Recorded information Block Start
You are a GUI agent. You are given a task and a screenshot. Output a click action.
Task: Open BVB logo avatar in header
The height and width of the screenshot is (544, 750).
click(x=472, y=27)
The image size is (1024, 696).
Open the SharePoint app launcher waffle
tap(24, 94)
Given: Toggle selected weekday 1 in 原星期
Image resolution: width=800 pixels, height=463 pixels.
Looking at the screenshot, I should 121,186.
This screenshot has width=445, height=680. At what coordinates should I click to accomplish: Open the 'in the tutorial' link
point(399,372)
Recorded information Block End
Recorded information Block Start
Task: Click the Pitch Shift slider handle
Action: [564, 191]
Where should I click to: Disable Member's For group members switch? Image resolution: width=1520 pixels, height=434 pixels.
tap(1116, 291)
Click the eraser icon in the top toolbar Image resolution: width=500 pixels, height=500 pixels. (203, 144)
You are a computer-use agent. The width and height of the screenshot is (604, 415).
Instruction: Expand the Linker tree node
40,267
Recorded information Block End
Task instructions » Lines with "agent" in them are what the answer must contain; copy each from the records above.

Answer area »
You are a GUI agent. You are given a task and a screenshot. Output a click action.
You are a computer-use agent. The width and height of the screenshot is (604, 415).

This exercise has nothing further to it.